Reason 1: There's no RAG at all. The chatbot is just a general-purpose AI model (like GPT or Claude) with your company's branding on it. It has no access to your internal documents. It's guessing based on its general training data, and when it doesn't know something, it fills in the blanks with plausible-sounding fiction. This is the most common problem we see.

Reason 2: The RAG system is pulling the wrong documents. RAG is only as good as the search step. If the retrieval system can't find the right documents, or if it pulls back irrelevant ones, the AI will generate an answer based on the wrong information. This often happens when company documents are poorly organized, use inconsistent terminology, or are stored across too many disconnected systems.

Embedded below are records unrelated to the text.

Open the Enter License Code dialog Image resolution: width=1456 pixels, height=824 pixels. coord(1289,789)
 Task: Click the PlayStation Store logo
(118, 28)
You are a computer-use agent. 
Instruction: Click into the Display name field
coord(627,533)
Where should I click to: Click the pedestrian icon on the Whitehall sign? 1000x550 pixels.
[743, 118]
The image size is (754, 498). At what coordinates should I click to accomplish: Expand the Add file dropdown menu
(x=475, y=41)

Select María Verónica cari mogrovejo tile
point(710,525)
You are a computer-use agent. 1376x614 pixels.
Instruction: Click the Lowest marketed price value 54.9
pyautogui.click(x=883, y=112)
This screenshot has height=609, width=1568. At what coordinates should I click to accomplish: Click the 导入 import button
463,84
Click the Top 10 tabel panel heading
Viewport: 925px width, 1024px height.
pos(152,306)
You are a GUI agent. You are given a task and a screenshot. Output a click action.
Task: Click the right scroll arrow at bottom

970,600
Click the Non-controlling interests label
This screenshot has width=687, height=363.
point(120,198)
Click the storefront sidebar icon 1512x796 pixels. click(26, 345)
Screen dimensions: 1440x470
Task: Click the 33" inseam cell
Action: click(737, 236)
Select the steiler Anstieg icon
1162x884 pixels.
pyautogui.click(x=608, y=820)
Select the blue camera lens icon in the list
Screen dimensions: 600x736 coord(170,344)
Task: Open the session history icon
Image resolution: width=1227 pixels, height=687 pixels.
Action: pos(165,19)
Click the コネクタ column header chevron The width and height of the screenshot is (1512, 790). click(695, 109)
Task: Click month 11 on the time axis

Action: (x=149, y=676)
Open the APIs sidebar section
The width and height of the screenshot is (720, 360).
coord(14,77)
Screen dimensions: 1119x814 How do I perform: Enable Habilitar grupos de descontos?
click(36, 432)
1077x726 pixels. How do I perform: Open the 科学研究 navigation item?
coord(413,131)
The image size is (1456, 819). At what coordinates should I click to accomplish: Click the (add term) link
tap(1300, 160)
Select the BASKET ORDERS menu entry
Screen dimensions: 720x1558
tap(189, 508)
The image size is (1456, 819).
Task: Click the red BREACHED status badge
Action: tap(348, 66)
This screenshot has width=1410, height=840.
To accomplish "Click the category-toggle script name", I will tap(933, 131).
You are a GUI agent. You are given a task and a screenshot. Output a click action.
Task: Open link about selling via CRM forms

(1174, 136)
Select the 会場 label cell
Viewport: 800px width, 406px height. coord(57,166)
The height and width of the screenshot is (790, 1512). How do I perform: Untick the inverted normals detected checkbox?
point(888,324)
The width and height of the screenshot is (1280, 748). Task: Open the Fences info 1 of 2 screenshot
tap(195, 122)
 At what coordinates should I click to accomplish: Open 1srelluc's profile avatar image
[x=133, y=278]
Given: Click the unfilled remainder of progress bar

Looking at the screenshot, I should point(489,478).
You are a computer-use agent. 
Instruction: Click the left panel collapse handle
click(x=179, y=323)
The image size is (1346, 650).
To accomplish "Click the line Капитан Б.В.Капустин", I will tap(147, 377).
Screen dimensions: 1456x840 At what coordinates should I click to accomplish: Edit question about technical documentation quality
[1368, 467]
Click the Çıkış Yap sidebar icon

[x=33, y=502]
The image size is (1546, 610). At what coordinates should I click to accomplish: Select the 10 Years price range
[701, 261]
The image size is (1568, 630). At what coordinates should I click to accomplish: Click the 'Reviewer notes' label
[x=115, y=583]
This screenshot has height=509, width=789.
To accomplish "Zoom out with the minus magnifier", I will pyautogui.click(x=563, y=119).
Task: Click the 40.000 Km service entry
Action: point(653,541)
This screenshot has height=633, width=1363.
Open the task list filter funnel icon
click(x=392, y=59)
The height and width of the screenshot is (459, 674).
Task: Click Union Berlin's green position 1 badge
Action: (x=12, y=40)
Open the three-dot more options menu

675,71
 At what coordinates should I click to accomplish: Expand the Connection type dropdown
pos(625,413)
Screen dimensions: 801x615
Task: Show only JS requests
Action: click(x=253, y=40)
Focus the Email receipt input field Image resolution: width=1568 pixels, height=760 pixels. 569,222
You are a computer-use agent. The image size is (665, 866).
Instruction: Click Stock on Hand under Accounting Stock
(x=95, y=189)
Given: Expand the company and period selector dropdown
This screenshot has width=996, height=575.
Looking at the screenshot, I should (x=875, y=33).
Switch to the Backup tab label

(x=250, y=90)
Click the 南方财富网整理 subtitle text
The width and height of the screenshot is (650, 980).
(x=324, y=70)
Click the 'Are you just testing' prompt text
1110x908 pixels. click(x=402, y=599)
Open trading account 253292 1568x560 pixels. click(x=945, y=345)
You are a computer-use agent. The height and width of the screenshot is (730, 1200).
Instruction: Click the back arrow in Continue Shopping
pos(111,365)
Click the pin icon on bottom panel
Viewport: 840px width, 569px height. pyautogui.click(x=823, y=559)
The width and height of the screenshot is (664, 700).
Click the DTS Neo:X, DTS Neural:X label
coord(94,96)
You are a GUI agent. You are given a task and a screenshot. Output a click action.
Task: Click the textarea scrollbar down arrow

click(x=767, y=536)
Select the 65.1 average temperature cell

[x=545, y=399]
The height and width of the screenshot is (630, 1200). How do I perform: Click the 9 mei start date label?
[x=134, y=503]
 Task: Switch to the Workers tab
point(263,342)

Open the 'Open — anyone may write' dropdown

Reason 3: The documents themselves are outdated or contradictory. The AI found the right documents, but those documents contain old policies, conflicting information, or incomplete answers. The AI doesn't know which version is current. It just works with whatever it was given. Garbage in, garbage out. This is not an AI problem. It's a knowledge management problem.

3 Practical Fixes

If your company's AI chatbot is hallucinating, here's what to do about it:

  1. Audit the data source. Before blaming the AI, look at what it's reading. Are your documents up to date? Are there duplicate or contradictory versions? Is the knowledge base actually comprehensive, or does it have obvious gaps? Most hallucination problems are really data problems. Fix the documents first.
  2. Check whether RAG is actually implemented. Ask your vendor or internal team a direct question: "When a user asks our chatbot a question, does the system search our internal documents before generating an answer?" If the answer is no, or if the answer is vague, you don't have RAG. You have a branded chatbot. That's a very different product.
  3. Test the retrieval quality. Ask the chatbot a question where you already know the correct answer. Then ask it to show you which documents it referenced (many RAG systems can do this). If it's pulling the right documents and still giving wrong answers, the generation step needs tuning. If it's pulling the wrong documents, the retrieval step needs fixing. If it can't show you any sources at all, you should be skeptical of every answer it gives.

SIGNS YOUR RAG IS WORKING

  • Answers cite specific internal documents
  • Responses change when you update the source docs
  • The chatbot says "I don't have information on that" when asked about topics outside its data

SIGNS YOUR RAG IS BROKEN (OR MISSING)

  • Answers sound generic and could apply to any company
  • The chatbot never says "I don't know"
  • Responses don't change even after you update the underlying documents

Related Guides

If this was useful, we recommend reading these next:

  • AI Jargon Decoder for more plain-English translations of terms vendors throw around in sales calls.
  • How to Evaluate AI Vendors for a practical framework to figure out whether a vendor's AI product actually does what they claim.

The bottom line: RAG is not magic. It's a search step before the writing step. If your AI keeps making things up, the problem is almost always bad data, missing retrieval, or both. Fix the plumbing before you blame the AI.